__Work to complete__: Would you output the whole listing below, exactly as it reads?

•••••

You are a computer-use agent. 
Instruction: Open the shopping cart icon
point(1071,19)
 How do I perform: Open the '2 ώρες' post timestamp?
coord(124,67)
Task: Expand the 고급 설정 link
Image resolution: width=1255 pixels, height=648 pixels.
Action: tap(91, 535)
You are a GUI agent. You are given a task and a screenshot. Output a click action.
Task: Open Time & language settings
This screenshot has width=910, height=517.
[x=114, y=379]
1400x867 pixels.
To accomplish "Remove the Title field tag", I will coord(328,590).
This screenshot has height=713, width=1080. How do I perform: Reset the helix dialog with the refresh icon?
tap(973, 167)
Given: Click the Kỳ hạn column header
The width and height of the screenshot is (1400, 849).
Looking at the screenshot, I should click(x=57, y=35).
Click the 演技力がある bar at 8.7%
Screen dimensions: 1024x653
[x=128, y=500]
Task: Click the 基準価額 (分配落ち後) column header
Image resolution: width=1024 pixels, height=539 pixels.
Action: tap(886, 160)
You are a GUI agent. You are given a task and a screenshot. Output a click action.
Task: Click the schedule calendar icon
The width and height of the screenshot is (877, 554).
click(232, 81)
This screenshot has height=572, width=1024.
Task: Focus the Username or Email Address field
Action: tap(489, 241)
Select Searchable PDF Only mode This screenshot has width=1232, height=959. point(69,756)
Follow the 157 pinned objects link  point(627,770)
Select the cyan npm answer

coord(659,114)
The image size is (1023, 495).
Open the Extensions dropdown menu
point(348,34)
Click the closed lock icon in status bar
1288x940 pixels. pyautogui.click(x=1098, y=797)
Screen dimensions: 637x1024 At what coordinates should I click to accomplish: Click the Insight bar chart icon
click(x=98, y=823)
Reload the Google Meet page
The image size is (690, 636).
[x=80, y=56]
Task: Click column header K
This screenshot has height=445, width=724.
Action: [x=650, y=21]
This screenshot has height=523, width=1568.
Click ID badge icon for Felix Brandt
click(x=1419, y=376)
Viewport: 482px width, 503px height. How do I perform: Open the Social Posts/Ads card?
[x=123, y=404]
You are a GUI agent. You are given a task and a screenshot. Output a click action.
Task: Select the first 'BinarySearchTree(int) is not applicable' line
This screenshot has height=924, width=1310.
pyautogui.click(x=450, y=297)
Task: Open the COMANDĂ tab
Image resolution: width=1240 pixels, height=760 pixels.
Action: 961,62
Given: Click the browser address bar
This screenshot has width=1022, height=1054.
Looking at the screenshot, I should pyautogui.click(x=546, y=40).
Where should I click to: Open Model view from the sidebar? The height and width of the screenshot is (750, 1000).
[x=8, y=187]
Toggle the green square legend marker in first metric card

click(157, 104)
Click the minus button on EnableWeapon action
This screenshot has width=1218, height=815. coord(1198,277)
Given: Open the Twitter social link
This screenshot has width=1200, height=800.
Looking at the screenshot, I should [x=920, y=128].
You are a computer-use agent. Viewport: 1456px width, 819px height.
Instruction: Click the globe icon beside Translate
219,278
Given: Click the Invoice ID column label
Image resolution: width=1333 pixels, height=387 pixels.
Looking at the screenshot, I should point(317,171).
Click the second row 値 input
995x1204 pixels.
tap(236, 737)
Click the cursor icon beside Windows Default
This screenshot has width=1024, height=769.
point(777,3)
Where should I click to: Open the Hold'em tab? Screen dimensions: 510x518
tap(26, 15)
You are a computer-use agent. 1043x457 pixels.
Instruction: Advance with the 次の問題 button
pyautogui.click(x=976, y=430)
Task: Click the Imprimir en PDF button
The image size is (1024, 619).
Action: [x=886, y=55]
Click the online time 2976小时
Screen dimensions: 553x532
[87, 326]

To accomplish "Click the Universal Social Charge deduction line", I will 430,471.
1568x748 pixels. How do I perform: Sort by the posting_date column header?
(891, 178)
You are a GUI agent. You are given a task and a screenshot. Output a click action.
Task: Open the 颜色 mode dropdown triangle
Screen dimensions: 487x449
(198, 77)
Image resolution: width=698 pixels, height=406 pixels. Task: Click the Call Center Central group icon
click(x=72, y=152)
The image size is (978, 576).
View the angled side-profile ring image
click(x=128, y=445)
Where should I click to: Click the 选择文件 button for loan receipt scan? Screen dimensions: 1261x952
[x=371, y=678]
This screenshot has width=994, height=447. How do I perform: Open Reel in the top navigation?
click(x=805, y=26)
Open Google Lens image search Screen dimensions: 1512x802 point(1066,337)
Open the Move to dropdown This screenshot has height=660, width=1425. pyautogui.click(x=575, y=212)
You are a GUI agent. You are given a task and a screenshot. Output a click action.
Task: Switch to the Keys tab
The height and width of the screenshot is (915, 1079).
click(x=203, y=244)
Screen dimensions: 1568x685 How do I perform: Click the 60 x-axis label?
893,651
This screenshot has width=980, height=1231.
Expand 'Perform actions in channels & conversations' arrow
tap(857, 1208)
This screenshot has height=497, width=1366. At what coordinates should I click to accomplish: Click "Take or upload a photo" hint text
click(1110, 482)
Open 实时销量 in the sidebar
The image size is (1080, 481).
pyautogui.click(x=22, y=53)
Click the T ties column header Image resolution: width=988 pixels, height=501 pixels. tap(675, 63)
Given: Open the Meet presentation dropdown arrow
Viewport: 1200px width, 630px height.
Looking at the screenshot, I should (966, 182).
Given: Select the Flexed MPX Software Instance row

•••••

__Answer box__:
You are a computer-use agent. 
Instruction: Open the shopping cart icon
point(1071,19)
 How do I perform: Open the '2 ώρες' post timestamp?
coord(124,67)
Task: Expand the 고급 설정 link
Image resolution: width=1255 pixels, height=648 pixels.
Action: tap(91, 535)
You are a GUI agent. You are given a task and a screenshot. Output a click action.
Task: Open Time & language settings
This screenshot has width=910, height=517.
[x=114, y=379]
1400x867 pixels.
To accomplish "Remove the Title field tag", I will coord(328,590).
This screenshot has height=713, width=1080. How do I perform: Reset the helix dialog with the refresh icon?
tap(973, 167)
Given: Click the Kỳ hạn column header
The width and height of the screenshot is (1400, 849).
Looking at the screenshot, I should click(x=57, y=35).
Click the 演技力がある bar at 8.7%
Screen dimensions: 1024x653
[x=128, y=500]
Task: Click the 基準価額 (分配落ち後) column header
Image resolution: width=1024 pixels, height=539 pixels.
Action: tap(886, 160)
You are a GUI agent. You are given a task and a screenshot. Output a click action.
Task: Click the schedule calendar icon
The width and height of the screenshot is (877, 554).
click(232, 81)
This screenshot has height=572, width=1024.
Task: Focus the Username or Email Address field
Action: tap(489, 241)
Select Searchable PDF Only mode This screenshot has width=1232, height=959. point(69,756)
Follow the 157 pinned objects link  point(627,770)
Select the cyan npm answer

coord(659,114)
The image size is (1023, 495).
Open the Extensions dropdown menu
point(348,34)
Click the closed lock icon in status bar
1288x940 pixels. pyautogui.click(x=1098, y=797)
Screen dimensions: 637x1024 At what coordinates should I click to accomplish: Click the Insight bar chart icon
click(x=98, y=823)
Reload the Google Meet page
The image size is (690, 636).
[x=80, y=56]
Task: Click column header K
This screenshot has height=445, width=724.
Action: [x=650, y=21]
This screenshot has height=523, width=1568.
Click ID badge icon for Felix Brandt
click(x=1419, y=376)
Viewport: 482px width, 503px height. How do I perform: Open the Social Posts/Ads card?
[x=123, y=404]
You are a GUI agent. You are given a task and a screenshot. Output a click action.
Task: Select the first 'BinarySearchTree(int) is not applicable' line
This screenshot has height=924, width=1310.
pyautogui.click(x=450, y=297)
Task: Open the COMANDĂ tab
Image resolution: width=1240 pixels, height=760 pixels.
Action: 961,62
Given: Click the browser address bar
This screenshot has width=1022, height=1054.
Looking at the screenshot, I should pyautogui.click(x=546, y=40).
Where should I click to: Open Model view from the sidebar? The height and width of the screenshot is (750, 1000).
[x=8, y=187]
Toggle the green square legend marker in first metric card

click(157, 104)
Click the minus button on EnableWeapon action
This screenshot has width=1218, height=815. coord(1198,277)
Given: Open the Twitter social link
This screenshot has width=1200, height=800.
Looking at the screenshot, I should [x=920, y=128].
You are a computer-use agent. Viewport: 1456px width, 819px height.
Instruction: Click the globe icon beside Translate
219,278
Given: Click the Invoice ID column label
Image resolution: width=1333 pixels, height=387 pixels.
Looking at the screenshot, I should point(317,171).
Click the second row 値 input
995x1204 pixels.
tap(236, 737)
Click the cursor icon beside Windows Default
This screenshot has width=1024, height=769.
point(777,3)
Where should I click to: Open the Hold'em tab? Screen dimensions: 510x518
tap(26, 15)
You are a computer-use agent. 1043x457 pixels.
Instruction: Advance with the 次の問題 button
pyautogui.click(x=976, y=430)
Task: Click the Imprimir en PDF button
The image size is (1024, 619).
Action: [x=886, y=55]
Click the online time 2976小时
Screen dimensions: 553x532
[87, 326]

To accomplish "Click the Universal Social Charge deduction line", I will 430,471.
1568x748 pixels. How do I perform: Sort by the posting_date column header?
(891, 178)
You are a GUI agent. You are given a task and a screenshot. Output a click action.
Task: Open the 颜色 mode dropdown triangle
Screen dimensions: 487x449
(198, 77)
Image resolution: width=698 pixels, height=406 pixels. Task: Click the Call Center Central group icon
click(x=72, y=152)
The image size is (978, 576).
View the angled side-profile ring image
click(x=128, y=445)
Where should I click to: Click the 选择文件 button for loan receipt scan? Screen dimensions: 1261x952
[x=371, y=678]
This screenshot has width=994, height=447. How do I perform: Open Reel in the top navigation?
click(x=805, y=26)
Open Google Lens image search Screen dimensions: 1512x802 point(1066,337)
Open the Move to dropdown This screenshot has height=660, width=1425. pyautogui.click(x=575, y=212)
You are a GUI agent. You are given a task and a screenshot. Output a click action.
Task: Switch to the Keys tab
The height and width of the screenshot is (915, 1079).
click(x=203, y=244)
Screen dimensions: 1568x685 How do I perform: Click the 60 x-axis label?
893,651
This screenshot has width=980, height=1231.
Expand 'Perform actions in channels & conversations' arrow
tap(857, 1208)
This screenshot has height=497, width=1366. At what coordinates should I click to accomplish: Click "Take or upload a photo" hint text
click(1110, 482)
Open 实时销量 in the sidebar
The image size is (1080, 481).
pyautogui.click(x=22, y=53)
Click the T ties column header Image resolution: width=988 pixels, height=501 pixels. tap(675, 63)
Given: Open the Meet presentation dropdown arrow
Viewport: 1200px width, 630px height.
Looking at the screenshot, I should (966, 182).
Given: Select the Flexed MPX Software Instance row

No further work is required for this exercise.